Collected data:

........

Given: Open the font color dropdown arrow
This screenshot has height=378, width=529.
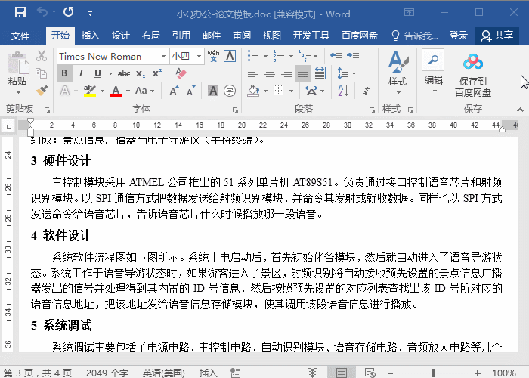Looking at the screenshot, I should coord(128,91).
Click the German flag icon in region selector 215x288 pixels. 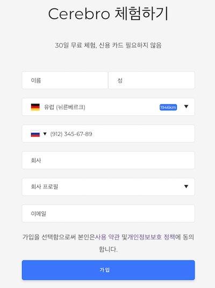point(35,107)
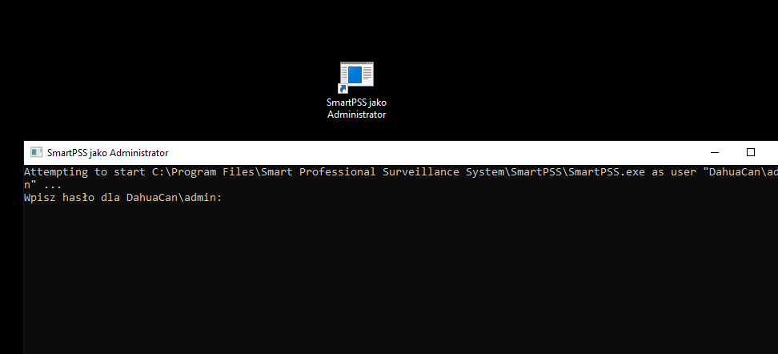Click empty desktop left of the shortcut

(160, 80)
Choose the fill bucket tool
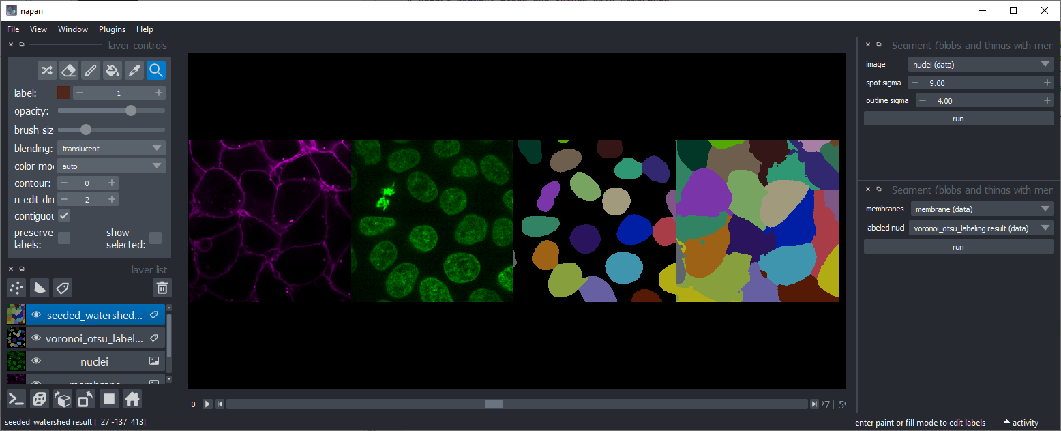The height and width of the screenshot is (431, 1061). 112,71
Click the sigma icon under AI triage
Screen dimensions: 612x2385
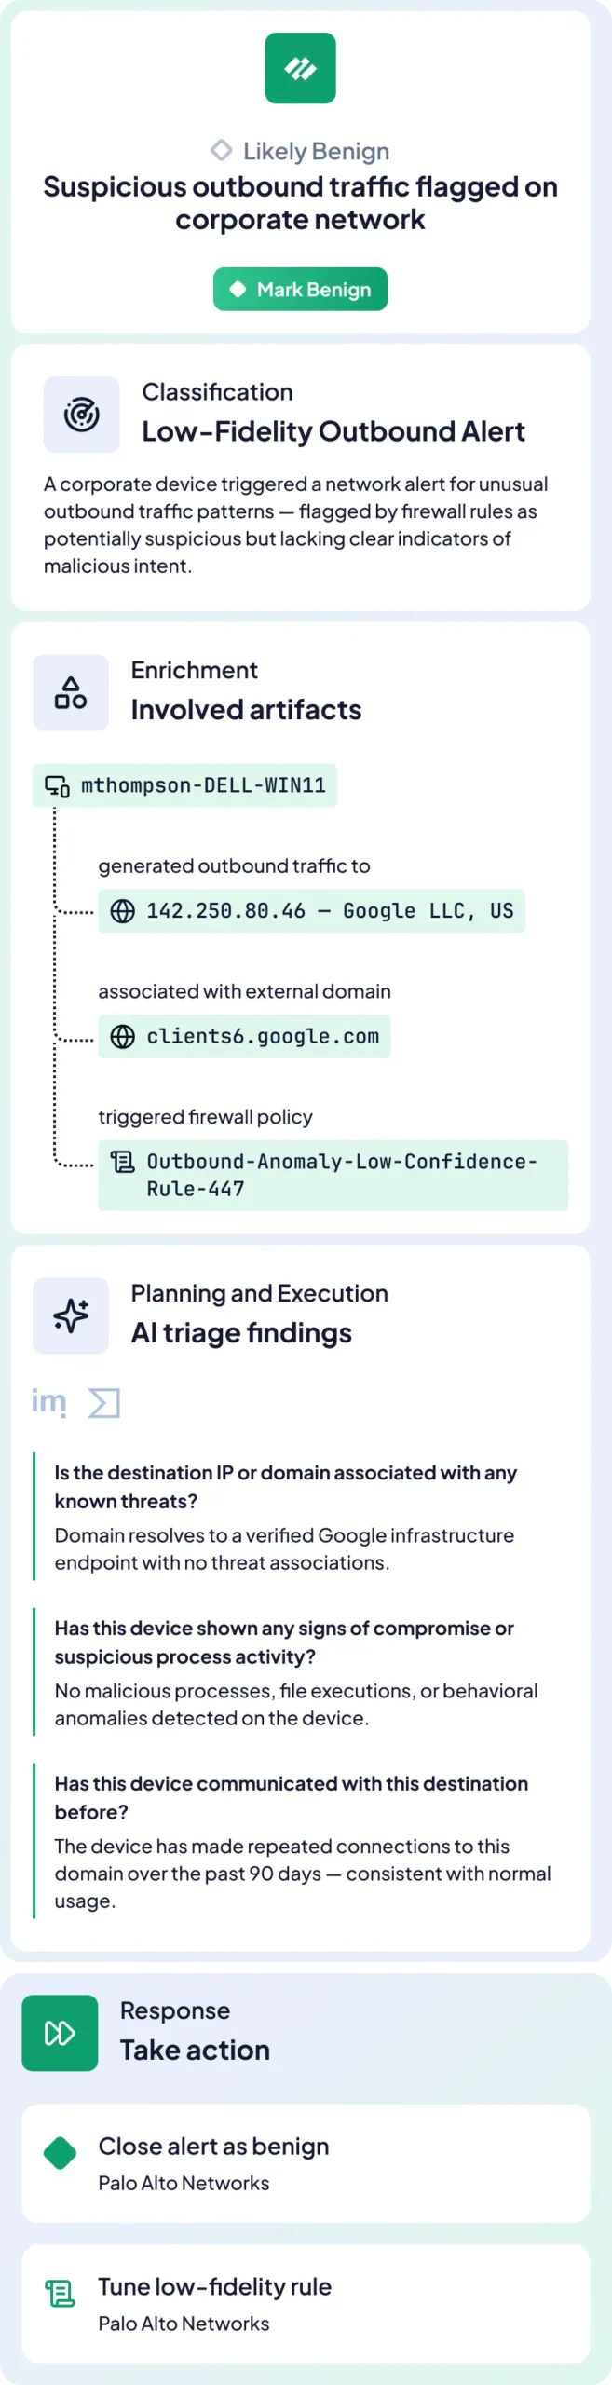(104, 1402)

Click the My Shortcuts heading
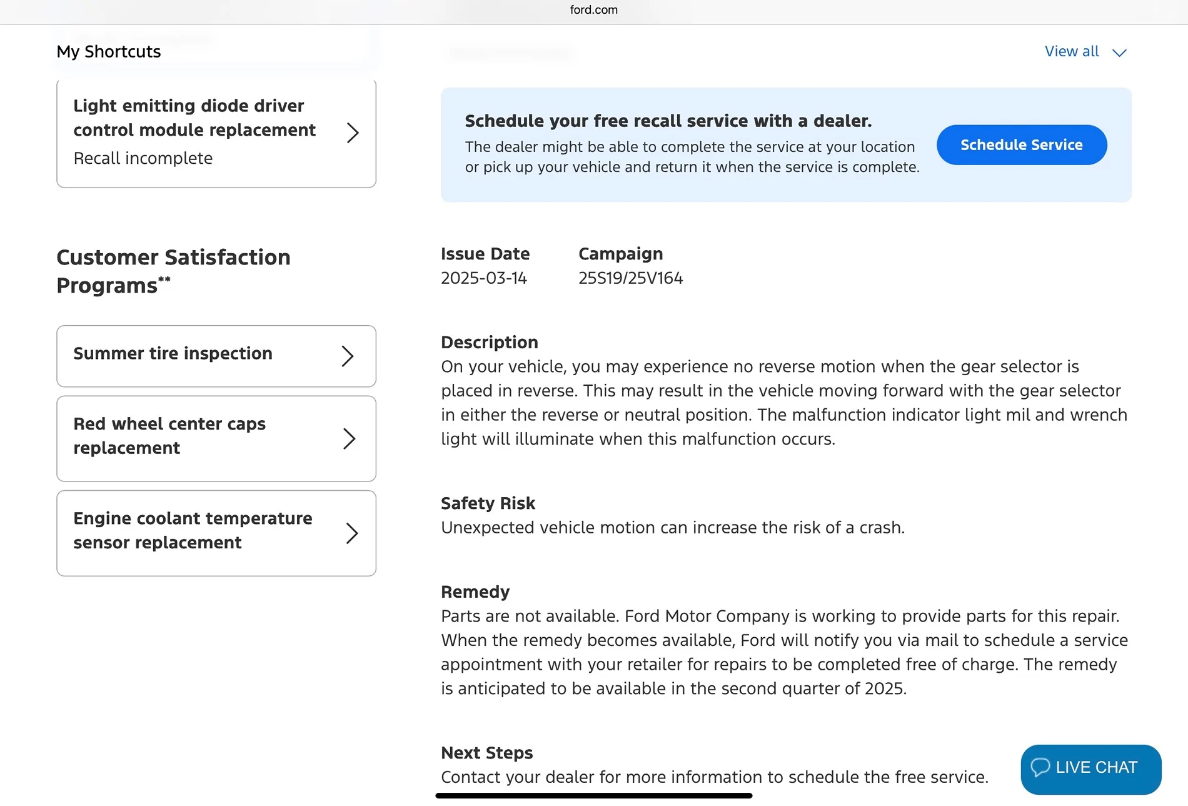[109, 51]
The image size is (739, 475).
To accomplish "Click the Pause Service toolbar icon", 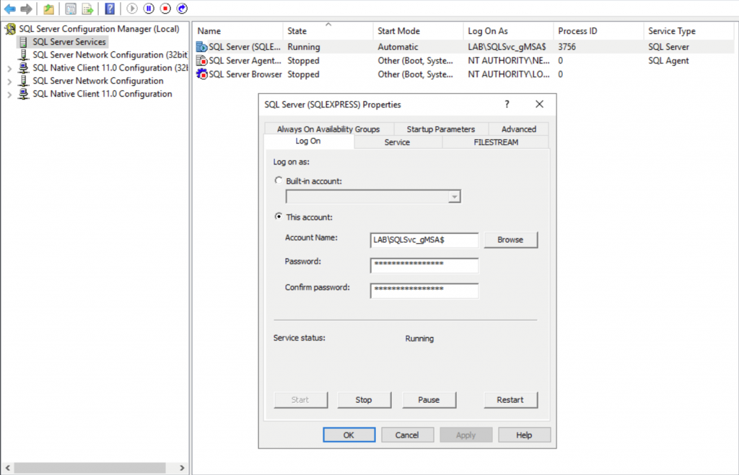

........

What is needed is an exact transcription of the lines from the one containing "Click the sigma icon under AI triage" through the last line of the records above, both included, with no pictures.

RESULT FOR THIS TASK =>
Click the sigma icon under AI triage
Screen dimensions: 612x2385
(104, 1402)

Click the My Shortcuts heading
[109, 51]
The image size is (739, 475).
To accomplish "Click the Pause Service toolbar icon", 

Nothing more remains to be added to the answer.